YOUR INSTRUCTIONS: Rewrite the items as a numbered list, from the line containing "Screen dimensions: 535x280" through the end of the items, both ends included and blank lines omitted. Leave the pictures out of the list.

AVAILABLE DATA:
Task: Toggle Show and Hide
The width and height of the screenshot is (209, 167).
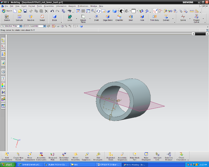Action: point(53,156)
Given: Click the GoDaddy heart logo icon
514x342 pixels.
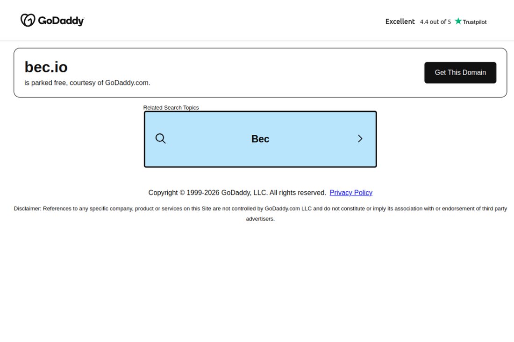Looking at the screenshot, I should pos(28,20).
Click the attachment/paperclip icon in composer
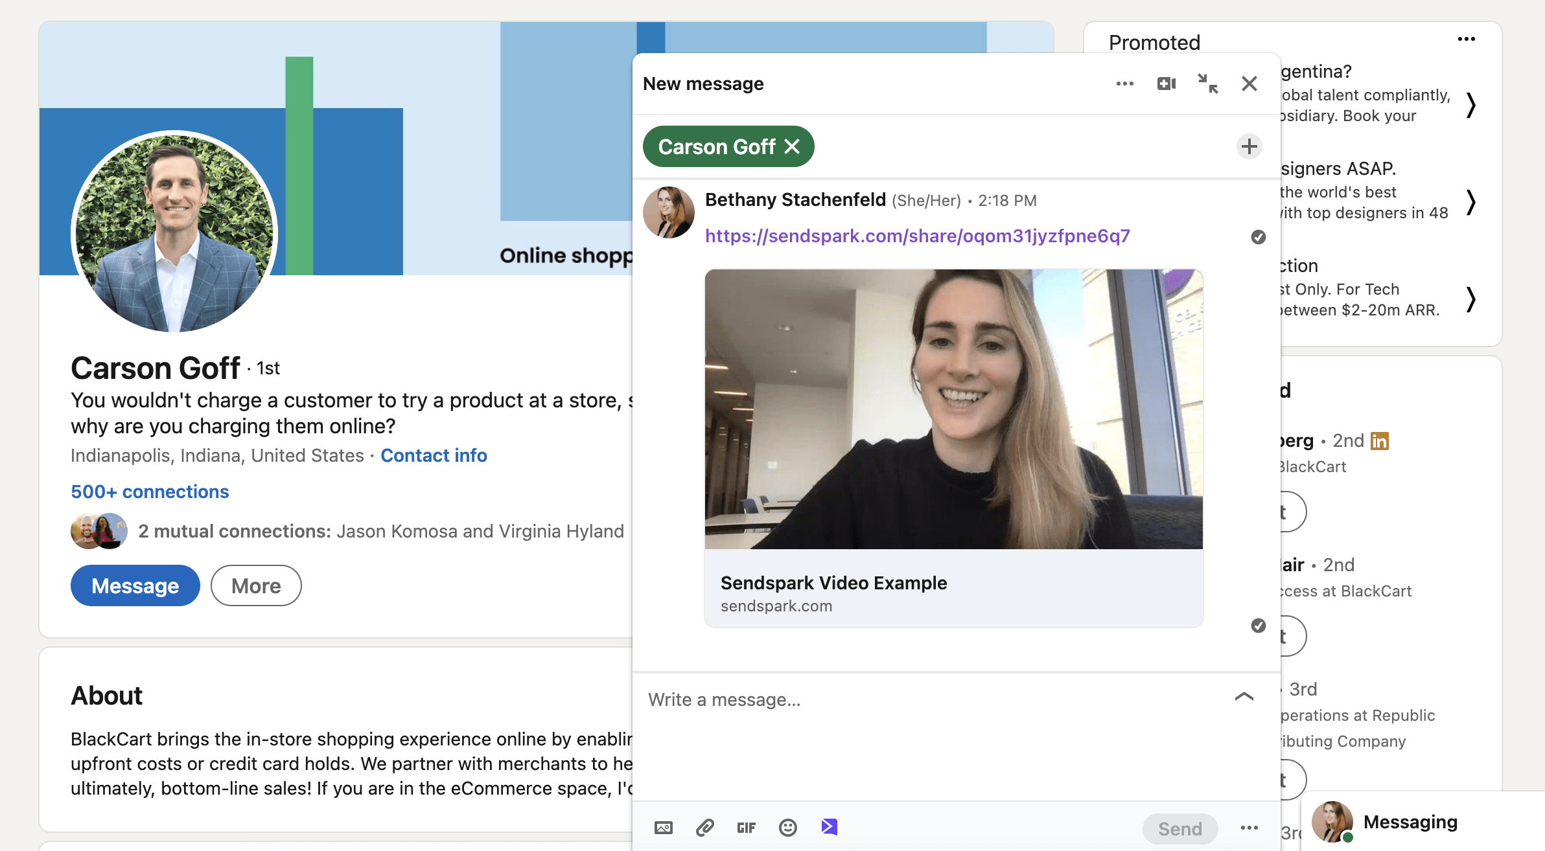The height and width of the screenshot is (851, 1545). (x=704, y=828)
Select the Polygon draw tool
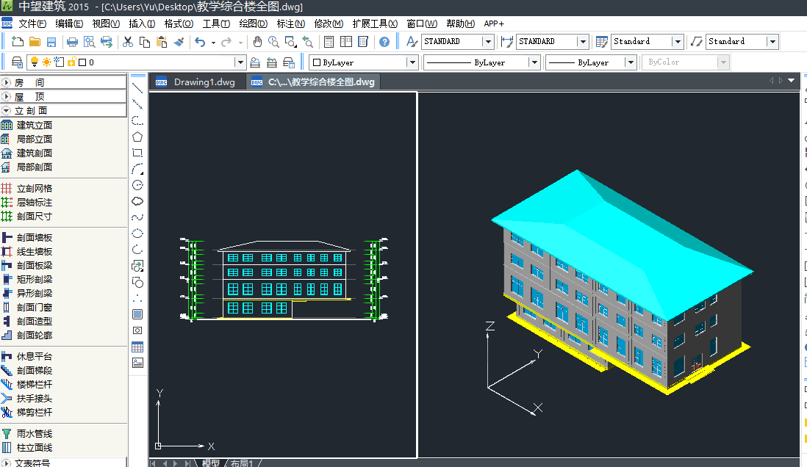 [137, 137]
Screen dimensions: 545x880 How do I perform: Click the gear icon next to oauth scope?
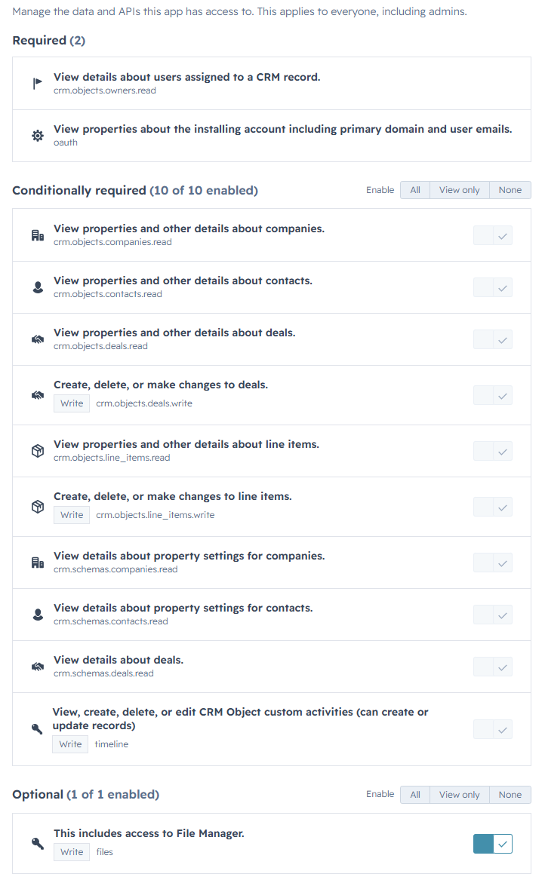(38, 136)
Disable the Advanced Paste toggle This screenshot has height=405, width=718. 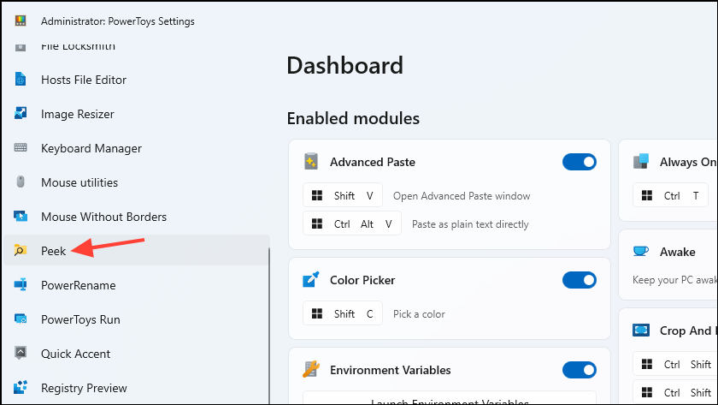tap(579, 162)
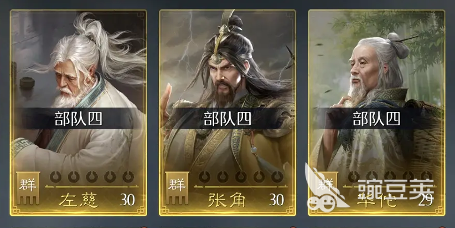The height and width of the screenshot is (228, 455).
Task: Open the 左慈 name text
Action: pos(79,200)
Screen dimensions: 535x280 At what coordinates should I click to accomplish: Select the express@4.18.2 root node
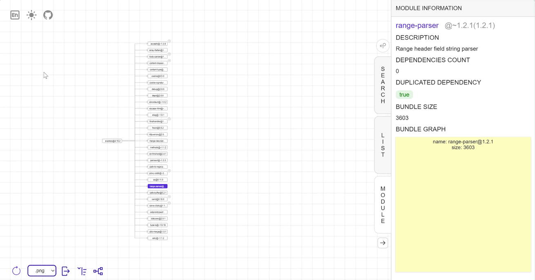point(112,141)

TASK SOLUTION:
1. Screen dimensions: 535x280 At what coordinates should I click to accomplish: Select the express@4.18.2 root node
2. point(112,141)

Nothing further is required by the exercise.